Task directions
Could you give the number of lines in the entries below that contain the word "height"? Only the number is wanted.
★ ★ ★ ★ ★
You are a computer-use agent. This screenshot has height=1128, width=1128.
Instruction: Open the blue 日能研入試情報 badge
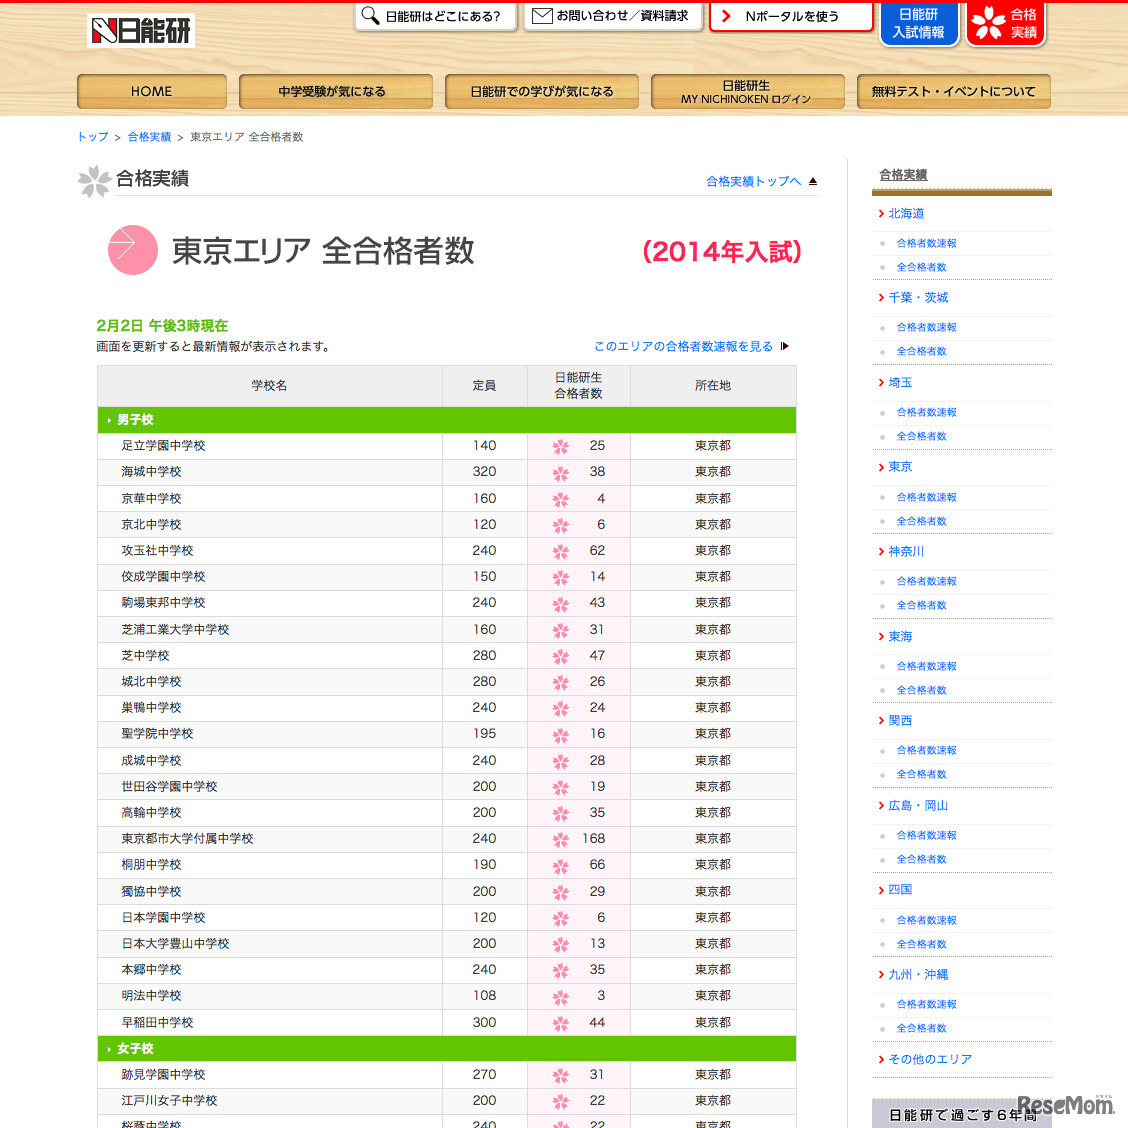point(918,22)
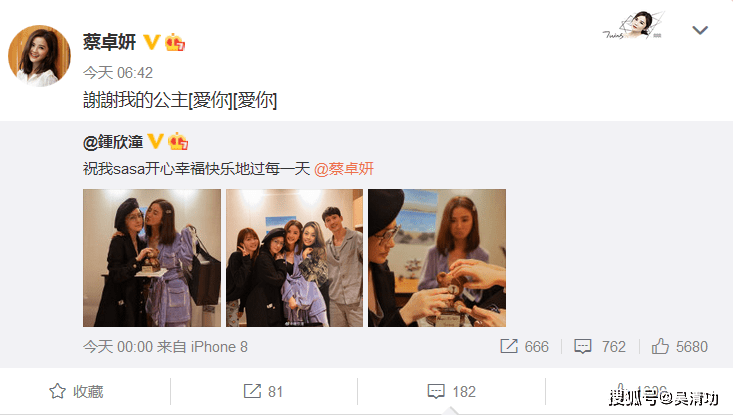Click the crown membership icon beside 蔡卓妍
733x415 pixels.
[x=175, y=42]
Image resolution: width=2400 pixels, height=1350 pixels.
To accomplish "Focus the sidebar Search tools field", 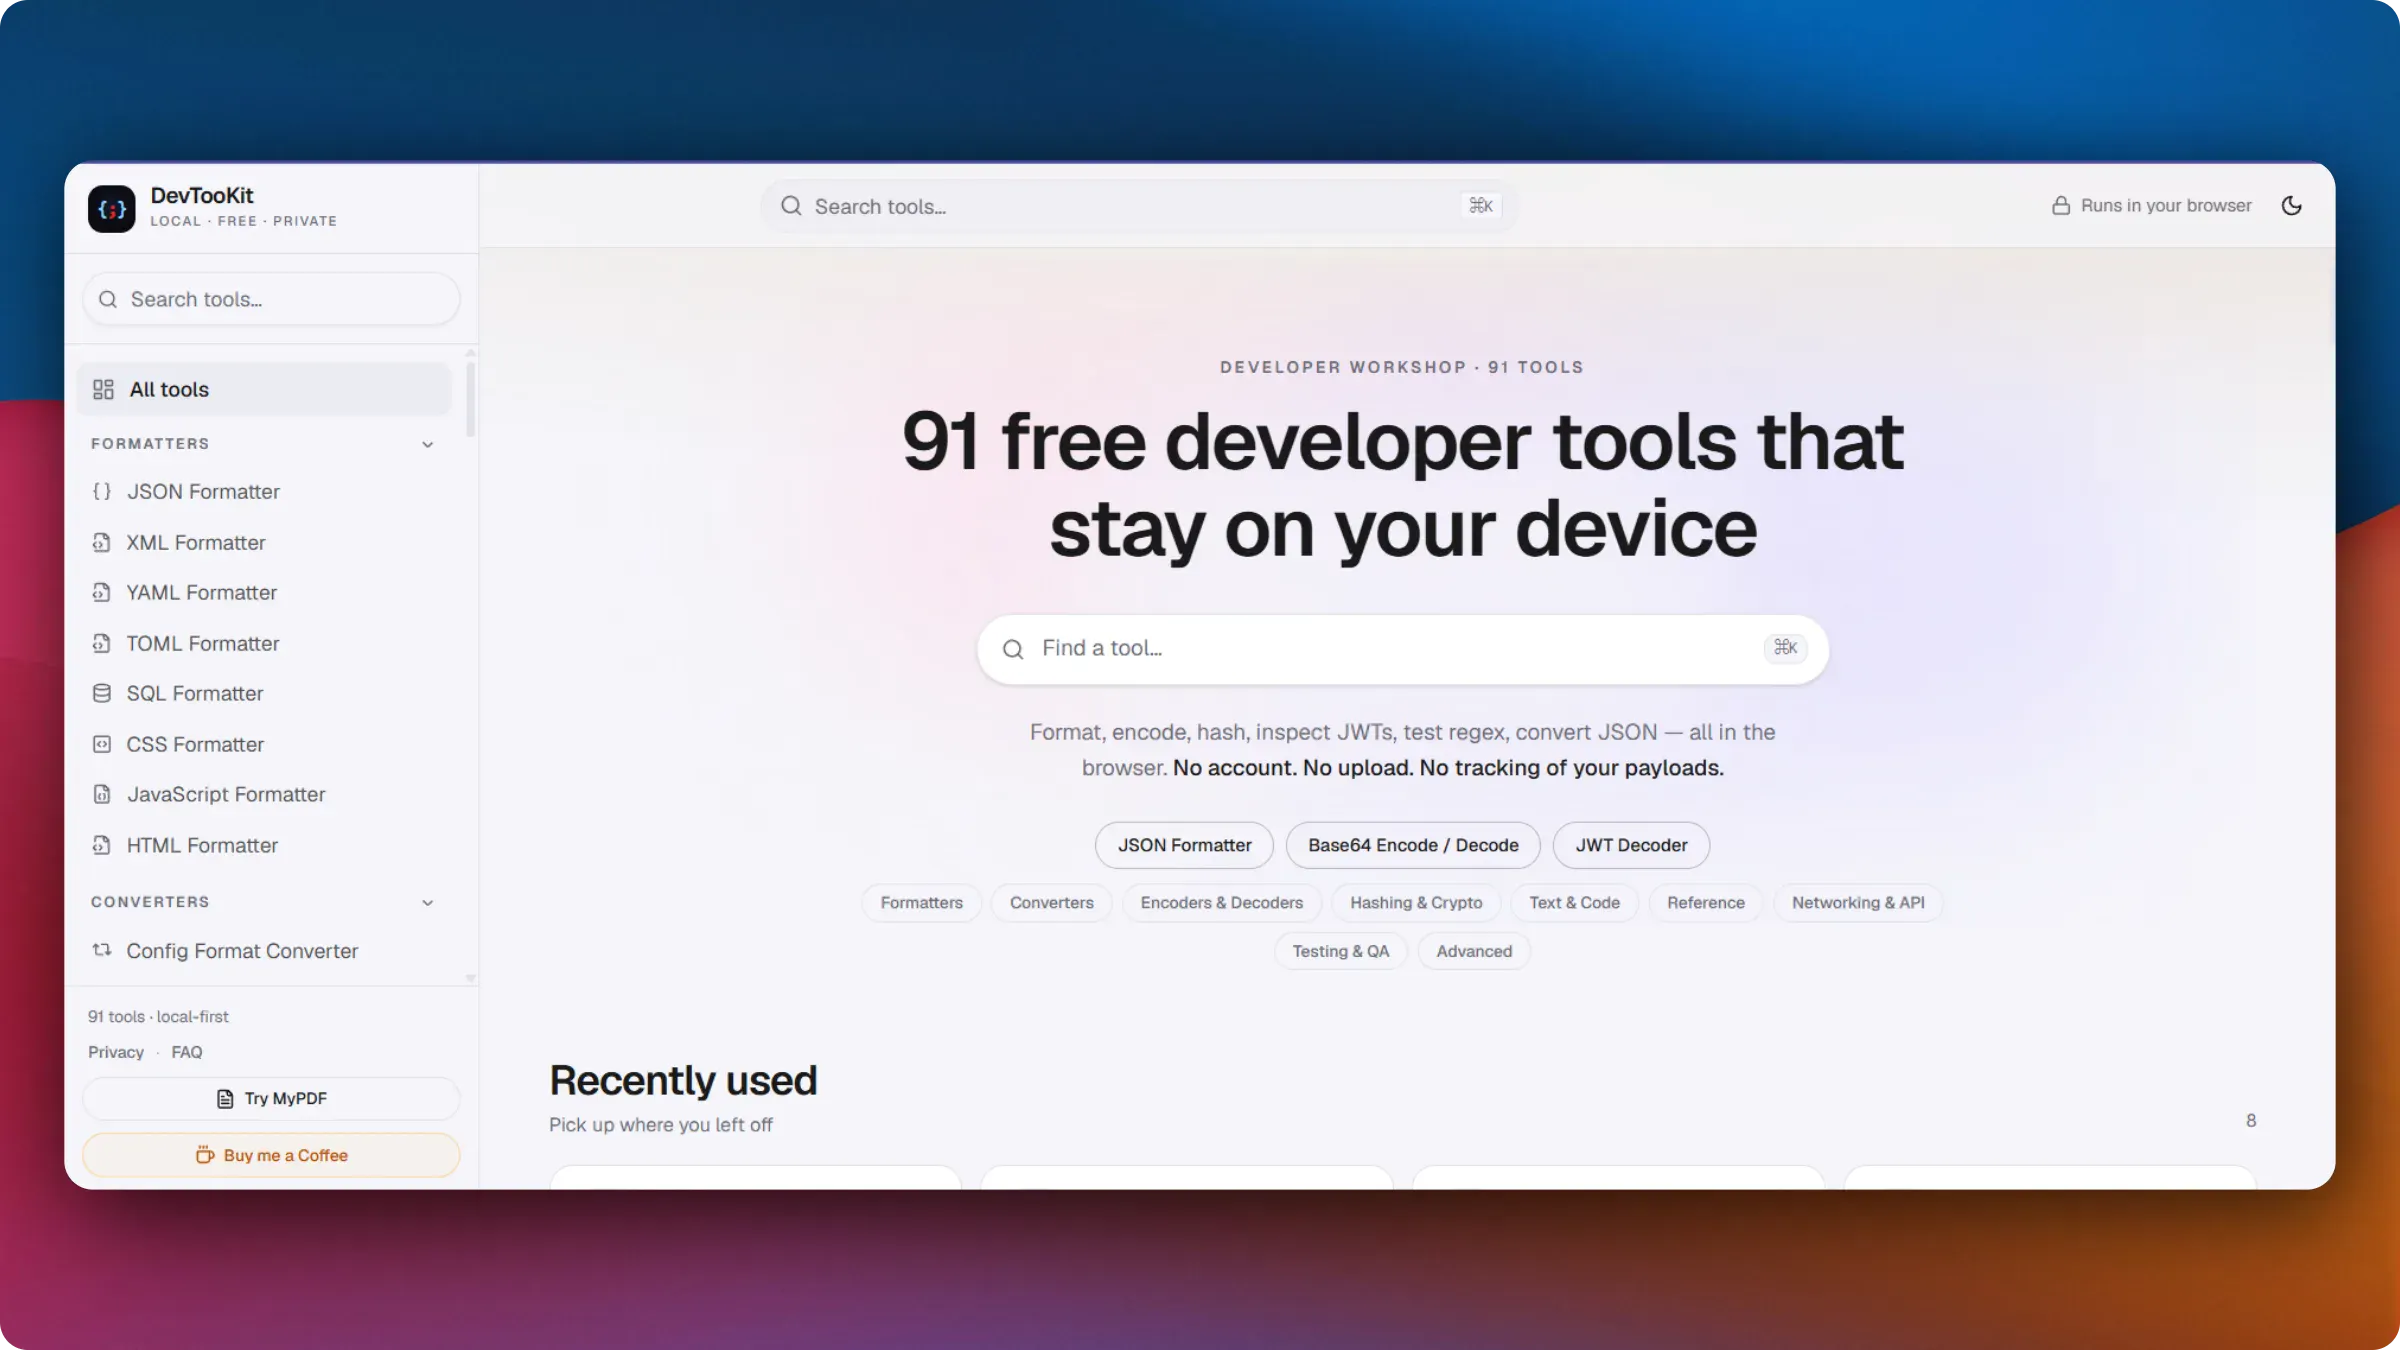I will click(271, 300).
★ ★ ★ ★ ★
Answer to this exercise
2